— DIRECTIONS —
**a.** In the PR strategy text, what audience size do all social platforms start with?
**b.** Carry on the PR strategy text after its last line.

— STUDY TEXT —
▽

Here are the key questions you should be asking yourself right now…
1. How does the PR strategy connect and align our brand in a relevant and meaningful way with the lifestyle interests and passions of our core customers?
Relevance is key to securing engagement — so consumer insight and understanding is a precursor to building effective communications. There must be clear and specific linkage between PR programs and the consumer’s self interests that position the brand as an enabler, supporter, educator and facilitator of your consumer’s lifestyle passions. Otherwise she’s not going to pay any attention to what you put out there.
2. What proportion of your budget is dedicated to Web-based communication vs. mainstream media?
We have ample evidence that word of mouth drives business results. And now we know that Internet based communication is increasingly the genesis of influence, conversation and discussion about businesses and brands. Yet old habits (always hard to break) push spending and programming frequently down the well-worn path of conventional print and broadcast media. It’s not that these channels don’t matter, they do. But the poor red headed stepchild in many cases is the very media channel that can activate conversation and buzz. So is it time to re-configure the proportional spending to place more assets in web-based media channels? Yes.
3. Social media may no longer be a tertiary place to participate, but are you creating scale underneath your social media strategy?
Unlike any other media property that has come before it, the unique characteristic of social platforms is quite simple: they ALL begin with an audience of zero. It is your content strategy that can help aggregate an audience over time. How well you do this will impact the overall value and benefit of social media investments. Achieving scale is a combination of building and distributing useful, entertaining and valuable multi-media content (read video) along with special offers and benefits – and then integrating social media through every consumer touch point in your marketing communications toolbox.
4. To what extent are you now investing in creating media that fuels the budding relationship with your core users and brand fans?

△

— MATERIAL SHOWN —
▽

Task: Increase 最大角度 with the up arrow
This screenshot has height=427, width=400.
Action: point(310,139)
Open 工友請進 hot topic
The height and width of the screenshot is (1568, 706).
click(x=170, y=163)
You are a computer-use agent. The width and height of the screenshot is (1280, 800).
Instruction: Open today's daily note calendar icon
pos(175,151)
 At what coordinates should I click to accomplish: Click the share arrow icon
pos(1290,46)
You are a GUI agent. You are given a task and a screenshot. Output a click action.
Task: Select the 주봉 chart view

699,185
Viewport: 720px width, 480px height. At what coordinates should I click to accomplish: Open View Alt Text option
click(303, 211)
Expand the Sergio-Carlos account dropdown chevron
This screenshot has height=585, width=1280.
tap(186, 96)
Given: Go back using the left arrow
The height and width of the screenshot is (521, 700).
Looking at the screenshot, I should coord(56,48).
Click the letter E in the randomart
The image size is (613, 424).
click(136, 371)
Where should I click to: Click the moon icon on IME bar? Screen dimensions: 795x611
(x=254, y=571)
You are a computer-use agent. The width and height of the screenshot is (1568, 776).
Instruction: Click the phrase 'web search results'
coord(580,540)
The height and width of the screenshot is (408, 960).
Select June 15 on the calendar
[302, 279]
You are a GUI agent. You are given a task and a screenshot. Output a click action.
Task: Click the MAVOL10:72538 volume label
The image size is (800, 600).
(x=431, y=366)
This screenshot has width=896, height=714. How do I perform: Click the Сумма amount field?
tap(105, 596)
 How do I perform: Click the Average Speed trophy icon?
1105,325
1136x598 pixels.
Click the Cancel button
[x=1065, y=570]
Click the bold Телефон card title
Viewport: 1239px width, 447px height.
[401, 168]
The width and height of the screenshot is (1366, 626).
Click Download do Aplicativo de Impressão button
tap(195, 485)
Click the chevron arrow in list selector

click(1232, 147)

△

— TASK RESULTS —
**a.** An audience of zero.

**b.**
“Owned Media” is now the third “core” leg of the media communications stool alongside earned and paid. Brands are now publishers and content producers themselves. The Internet has enabled cost-effective distribution. However PR campaigns have historically been built around enticing and convincing third-party editors and gatekeepers to do a story (earned media). And coverage certainly comes imbued with the associative value and credibility from implied third-party endorsement. Equally important however, brands can now talk directly to consumers through custom editorial content thus assuring the message remains unaltered or diluted. Have you launched your video channel yet?
5. Look before you leap. To what extent have you refined your listening tools to be sure you understand what consumer’s are saying to each other about your business?
Pushing messages at people doesn’t work any longer. Relevance is king. And part of the equation is honing your listening investments to be sure you fully understand the conversation that’s taking place around you. There are online-based tools both quantitative and qualitative that serve this purpose. A full suite of listening platforms should be “always on” with analysis following closely behind to assure you’re aware of what’s being said, by whom and where. You can’t effectively engage without this knowledge.
These five areas are vital to effective PR strategy and tactics, tied to your ability to impact behavior. They act synergistically to make communication effective. In the absence of these tools and approaches, you’re resting outcomes more on hope — and hope is never a strategy.